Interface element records
-------
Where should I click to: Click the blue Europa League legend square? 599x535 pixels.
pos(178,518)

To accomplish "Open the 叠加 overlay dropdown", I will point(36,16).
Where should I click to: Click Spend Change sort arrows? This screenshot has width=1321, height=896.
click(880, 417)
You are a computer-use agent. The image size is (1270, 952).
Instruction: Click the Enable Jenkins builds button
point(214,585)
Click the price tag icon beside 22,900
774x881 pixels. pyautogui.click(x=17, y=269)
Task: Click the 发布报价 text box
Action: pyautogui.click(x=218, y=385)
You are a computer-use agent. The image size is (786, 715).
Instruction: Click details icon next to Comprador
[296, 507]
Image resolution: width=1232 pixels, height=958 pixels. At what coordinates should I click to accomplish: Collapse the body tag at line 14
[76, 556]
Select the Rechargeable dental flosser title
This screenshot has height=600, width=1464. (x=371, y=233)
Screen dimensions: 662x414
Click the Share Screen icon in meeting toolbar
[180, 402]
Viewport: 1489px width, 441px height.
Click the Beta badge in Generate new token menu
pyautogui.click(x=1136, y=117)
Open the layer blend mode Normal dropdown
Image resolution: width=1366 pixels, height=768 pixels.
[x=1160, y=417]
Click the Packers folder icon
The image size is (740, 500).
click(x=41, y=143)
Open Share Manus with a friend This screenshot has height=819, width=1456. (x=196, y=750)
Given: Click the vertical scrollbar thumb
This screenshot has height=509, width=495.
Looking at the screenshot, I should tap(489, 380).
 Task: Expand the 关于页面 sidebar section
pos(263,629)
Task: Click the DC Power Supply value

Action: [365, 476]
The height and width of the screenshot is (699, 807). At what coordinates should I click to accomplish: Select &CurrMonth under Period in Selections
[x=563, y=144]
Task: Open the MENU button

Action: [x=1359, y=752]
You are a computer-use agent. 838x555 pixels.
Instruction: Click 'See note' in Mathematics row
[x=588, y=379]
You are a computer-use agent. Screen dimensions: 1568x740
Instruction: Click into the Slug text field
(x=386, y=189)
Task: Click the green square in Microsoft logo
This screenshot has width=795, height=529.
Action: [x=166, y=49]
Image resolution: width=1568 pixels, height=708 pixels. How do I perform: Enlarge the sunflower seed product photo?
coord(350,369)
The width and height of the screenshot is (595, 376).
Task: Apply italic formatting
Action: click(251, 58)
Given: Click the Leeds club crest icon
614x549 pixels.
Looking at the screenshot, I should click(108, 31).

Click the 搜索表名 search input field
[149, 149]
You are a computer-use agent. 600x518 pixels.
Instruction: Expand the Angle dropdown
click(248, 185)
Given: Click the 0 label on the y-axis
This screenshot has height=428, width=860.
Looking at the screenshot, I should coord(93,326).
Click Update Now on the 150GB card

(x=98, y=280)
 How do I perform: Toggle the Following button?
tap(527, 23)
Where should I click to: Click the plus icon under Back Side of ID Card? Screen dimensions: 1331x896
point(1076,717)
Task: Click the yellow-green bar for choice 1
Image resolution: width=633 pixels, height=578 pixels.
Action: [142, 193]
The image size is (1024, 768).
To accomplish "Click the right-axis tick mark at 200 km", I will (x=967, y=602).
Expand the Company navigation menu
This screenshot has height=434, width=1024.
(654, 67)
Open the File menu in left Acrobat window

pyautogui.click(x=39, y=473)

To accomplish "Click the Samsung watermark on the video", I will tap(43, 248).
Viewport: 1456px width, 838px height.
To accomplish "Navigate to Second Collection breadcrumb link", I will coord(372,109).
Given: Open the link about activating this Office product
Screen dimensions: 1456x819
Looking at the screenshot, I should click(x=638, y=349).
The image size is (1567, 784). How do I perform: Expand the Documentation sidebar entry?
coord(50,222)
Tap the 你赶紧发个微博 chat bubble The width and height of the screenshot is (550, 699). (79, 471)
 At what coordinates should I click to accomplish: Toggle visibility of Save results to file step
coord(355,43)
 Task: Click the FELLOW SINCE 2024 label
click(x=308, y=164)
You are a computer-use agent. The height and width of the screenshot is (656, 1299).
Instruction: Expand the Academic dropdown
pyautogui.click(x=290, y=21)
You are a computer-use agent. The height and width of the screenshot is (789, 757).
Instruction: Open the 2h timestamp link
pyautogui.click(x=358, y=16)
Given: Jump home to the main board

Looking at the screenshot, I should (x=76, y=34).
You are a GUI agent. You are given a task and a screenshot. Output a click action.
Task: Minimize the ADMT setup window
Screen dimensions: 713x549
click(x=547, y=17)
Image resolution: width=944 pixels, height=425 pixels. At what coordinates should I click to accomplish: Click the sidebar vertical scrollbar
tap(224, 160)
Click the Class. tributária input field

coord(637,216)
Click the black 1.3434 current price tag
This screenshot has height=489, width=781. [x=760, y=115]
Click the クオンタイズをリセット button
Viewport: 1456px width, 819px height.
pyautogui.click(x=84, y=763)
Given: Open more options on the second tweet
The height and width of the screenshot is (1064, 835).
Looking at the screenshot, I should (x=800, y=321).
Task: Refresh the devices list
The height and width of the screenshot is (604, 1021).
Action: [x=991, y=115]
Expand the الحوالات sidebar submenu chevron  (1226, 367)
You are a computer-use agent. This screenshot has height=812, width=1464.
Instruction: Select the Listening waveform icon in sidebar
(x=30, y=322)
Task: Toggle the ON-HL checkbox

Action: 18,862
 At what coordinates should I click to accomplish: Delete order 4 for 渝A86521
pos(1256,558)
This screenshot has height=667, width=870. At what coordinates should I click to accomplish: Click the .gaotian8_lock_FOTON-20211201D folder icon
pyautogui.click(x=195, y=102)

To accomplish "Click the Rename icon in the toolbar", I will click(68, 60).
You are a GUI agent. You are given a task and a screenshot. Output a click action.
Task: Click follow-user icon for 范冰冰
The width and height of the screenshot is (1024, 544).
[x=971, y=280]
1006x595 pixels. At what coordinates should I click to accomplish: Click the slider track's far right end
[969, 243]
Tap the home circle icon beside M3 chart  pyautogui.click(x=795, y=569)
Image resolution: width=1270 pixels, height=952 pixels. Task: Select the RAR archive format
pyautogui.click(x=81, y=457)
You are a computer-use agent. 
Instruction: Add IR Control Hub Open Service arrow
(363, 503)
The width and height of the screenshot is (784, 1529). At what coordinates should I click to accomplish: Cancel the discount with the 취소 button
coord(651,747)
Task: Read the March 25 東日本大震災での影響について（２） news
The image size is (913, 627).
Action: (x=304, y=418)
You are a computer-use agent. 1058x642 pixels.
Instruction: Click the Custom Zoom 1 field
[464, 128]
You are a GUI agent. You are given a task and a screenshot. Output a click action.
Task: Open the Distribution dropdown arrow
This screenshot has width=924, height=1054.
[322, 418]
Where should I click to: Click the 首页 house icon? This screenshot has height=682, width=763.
-------
= What you will do =
Rewrite all of the records above, substituting "desktop assistant" for every "computer-use agent" and leaving all else unchanged.

= Task response =
Where should I click to: Click the blue Europa League legend square? 599x535 pixels.
pos(178,518)

To accomplish "Open the 叠加 overlay dropdown", I will point(36,16).
Where should I click to: Click Spend Change sort arrows? This screenshot has width=1321, height=896.
click(880, 417)
You are a desktop assistant. The image size is (1270, 952).
Instruction: Click the Enable Jenkins builds button
point(214,585)
Click the price tag icon beside 22,900
774x881 pixels. pyautogui.click(x=17, y=269)
Task: Click the 发布报价 text box
Action: pyautogui.click(x=218, y=385)
You are a desktop assistant. The image size is (786, 715).
Instruction: Click details icon next to Comprador
[296, 507]
Image resolution: width=1232 pixels, height=958 pixels. At what coordinates should I click to accomplish: Collapse the body tag at line 14
[76, 556]
Select the Rechargeable dental flosser title
This screenshot has height=600, width=1464. (x=371, y=233)
Screen dimensions: 662x414
Click the Share Screen icon in meeting toolbar
[180, 402]
Viewport: 1489px width, 441px height.
Click the Beta badge in Generate new token menu
pyautogui.click(x=1136, y=117)
Open the layer blend mode Normal dropdown
Image resolution: width=1366 pixels, height=768 pixels.
[x=1160, y=417]
Click the Packers folder icon
The image size is (740, 500).
click(x=41, y=143)
Open Share Manus with a friend This screenshot has height=819, width=1456. (x=196, y=750)
Given: Click the vertical scrollbar thumb
This screenshot has height=509, width=495.
Looking at the screenshot, I should tap(489, 380).
 Task: Expand the 关于页面 sidebar section
pos(263,629)
Task: Click the DC Power Supply value

Action: [365, 476]
The height and width of the screenshot is (699, 807). At what coordinates should I click to accomplish: Select &CurrMonth under Period in Selections
[x=563, y=144]
Task: Open the MENU button

Action: [x=1359, y=752]
You are a desktop assistant. 838x555 pixels.
Instruction: Click 'See note' in Mathematics row
[x=588, y=379]
You are a desktop assistant. Screen dimensions: 1568x740
Instruction: Click into the Slug text field
(x=386, y=189)
Task: Click the green square in Microsoft logo
This screenshot has width=795, height=529.
Action: [x=166, y=49]
Image resolution: width=1568 pixels, height=708 pixels. How do I perform: Enlarge the sunflower seed product photo?
coord(350,369)
The width and height of the screenshot is (595, 376).
Task: Apply italic formatting
Action: click(251, 58)
Given: Click the Leeds club crest icon
614x549 pixels.
Looking at the screenshot, I should click(108, 31).

Click the 搜索表名 search input field
[149, 149]
You are a desktop assistant. 600x518 pixels.
Instruction: Expand the Angle dropdown
click(248, 185)
Given: Click the 0 label on the y-axis
This screenshot has height=428, width=860.
Looking at the screenshot, I should coord(93,326).
Click Update Now on the 150GB card

(x=98, y=280)
 How do I perform: Toggle the Following button?
tap(527, 23)
Where should I click to: Click the plus icon under Back Side of ID Card? Screen dimensions: 1331x896
point(1076,717)
Task: Click the yellow-green bar for choice 1
Image resolution: width=633 pixels, height=578 pixels.
Action: [142, 193]
The image size is (1024, 768).
To accomplish "Click the right-axis tick mark at 200 km", I will (x=967, y=602).
Expand the Company navigation menu
This screenshot has height=434, width=1024.
(654, 67)
Open the File menu in left Acrobat window

pyautogui.click(x=39, y=473)

To accomplish "Click the Samsung watermark on the video", I will tap(43, 248).
Viewport: 1456px width, 838px height.
To accomplish "Navigate to Second Collection breadcrumb link", I will coord(372,109).
Given: Open the link about activating this Office product
Screen dimensions: 1456x819
Looking at the screenshot, I should click(x=638, y=349).
The image size is (1567, 784). How do I perform: Expand the Documentation sidebar entry?
coord(50,222)
Tap the 你赶紧发个微博 chat bubble The width and height of the screenshot is (550, 699). (79, 471)
 At what coordinates should I click to accomplish: Toggle visibility of Save results to file step
coord(355,43)
 Task: Click the FELLOW SINCE 2024 label
click(x=308, y=164)
You are a desktop assistant. The height and width of the screenshot is (656, 1299).
Instruction: Expand the Academic dropdown
pyautogui.click(x=290, y=21)
You are a desktop assistant. The height and width of the screenshot is (789, 757).
Instruction: Open the 2h timestamp link
pyautogui.click(x=358, y=16)
Given: Jump home to the main board

Looking at the screenshot, I should (x=76, y=34).
You are a GUI agent. You are given a task and a screenshot. Output a click action.
Task: Minimize the ADMT setup window
Screen dimensions: 713x549
click(x=547, y=17)
Image resolution: width=944 pixels, height=425 pixels. At what coordinates should I click to accomplish: Click the sidebar vertical scrollbar
tap(224, 160)
Click the Class. tributária input field

coord(637,216)
Click the black 1.3434 current price tag
This screenshot has height=489, width=781. [x=760, y=115]
Click the クオンタイズをリセット button
Viewport: 1456px width, 819px height.
pyautogui.click(x=84, y=763)
Given: Open more options on the second tweet
The height and width of the screenshot is (1064, 835).
Looking at the screenshot, I should (x=800, y=321).
Task: Refresh the devices list
The height and width of the screenshot is (604, 1021).
Action: [x=991, y=115]
Expand the الحوالات sidebar submenu chevron  (1226, 367)
You are a desktop assistant. This screenshot has height=812, width=1464.
Instruction: Select the Listening waveform icon in sidebar
(x=30, y=322)
Task: Toggle the ON-HL checkbox

Action: 18,862
 At what coordinates should I click to accomplish: Delete order 4 for 渝A86521
pos(1256,558)
This screenshot has height=667, width=870. At what coordinates should I click to accomplish: Click the .gaotian8_lock_FOTON-20211201D folder icon
pyautogui.click(x=195, y=102)

To accomplish "Click the Rename icon in the toolbar", I will click(68, 60).
You are a GUI agent. You are given a task and a screenshot. Output a click action.
Task: Click follow-user icon for 范冰冰
The width and height of the screenshot is (1024, 544).
[x=971, y=280]
1006x595 pixels. At what coordinates should I click to accomplish: Click the slider track's far right end
[969, 243]
Tap the home circle icon beside M3 chart  pyautogui.click(x=795, y=569)
Image resolution: width=1270 pixels, height=952 pixels. Task: Select the RAR archive format
pyautogui.click(x=81, y=457)
You are a desktop assistant. 
Instruction: Add IR Control Hub Open Service arrow
(363, 503)
The width and height of the screenshot is (784, 1529). At what coordinates should I click to accomplish: Cancel the discount with the 취소 button
coord(651,747)
Task: Read the March 25 東日本大震災での影響について（２） news
The image size is (913, 627).
Action: (x=304, y=418)
You are a desktop assistant. 1058x642 pixels.
Instruction: Click the Custom Zoom 1 field
[464, 128]
You are a GUI agent. You are given a task and a screenshot. Output a click action.
Task: Open the Distribution dropdown arrow
This screenshot has width=924, height=1054.
[322, 418]
Where should I click to: Click the 首页 house icon? This screenshot has height=682, width=763.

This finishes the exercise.